**PROBLEM DESCRIPTION**
Your response should be the lines from the one holding "Apple Watch Series 8 (59, 1283)" to the last line of the data below, copied exactly and with no additions.
─── MATERIAL FOR THIS TASK ───
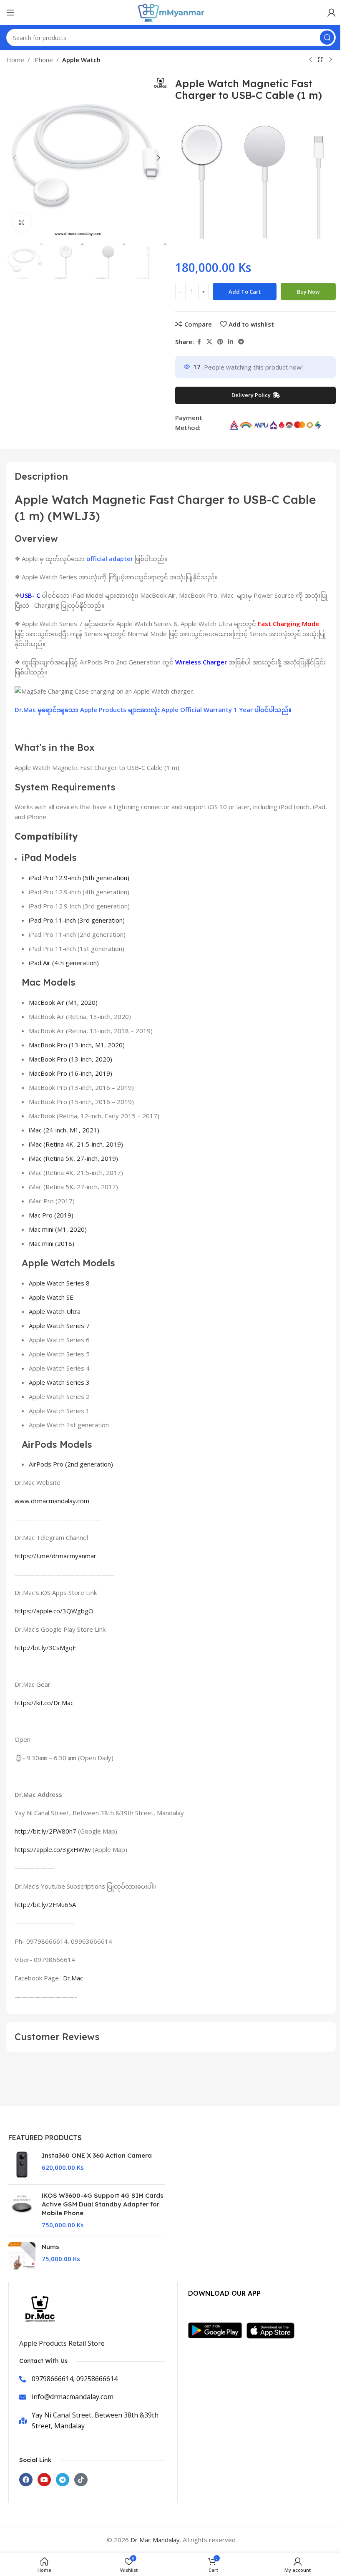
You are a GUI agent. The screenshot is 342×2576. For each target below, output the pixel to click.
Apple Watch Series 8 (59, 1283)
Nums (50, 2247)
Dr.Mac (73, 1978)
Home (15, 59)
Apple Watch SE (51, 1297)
───
**SOLVED EXERCISE**
Apple Watch Series 8 (59, 1283)
Nums (50, 2247)
Dr.Mac (73, 1978)
Home (15, 59)
Apple Watch SE (51, 1297)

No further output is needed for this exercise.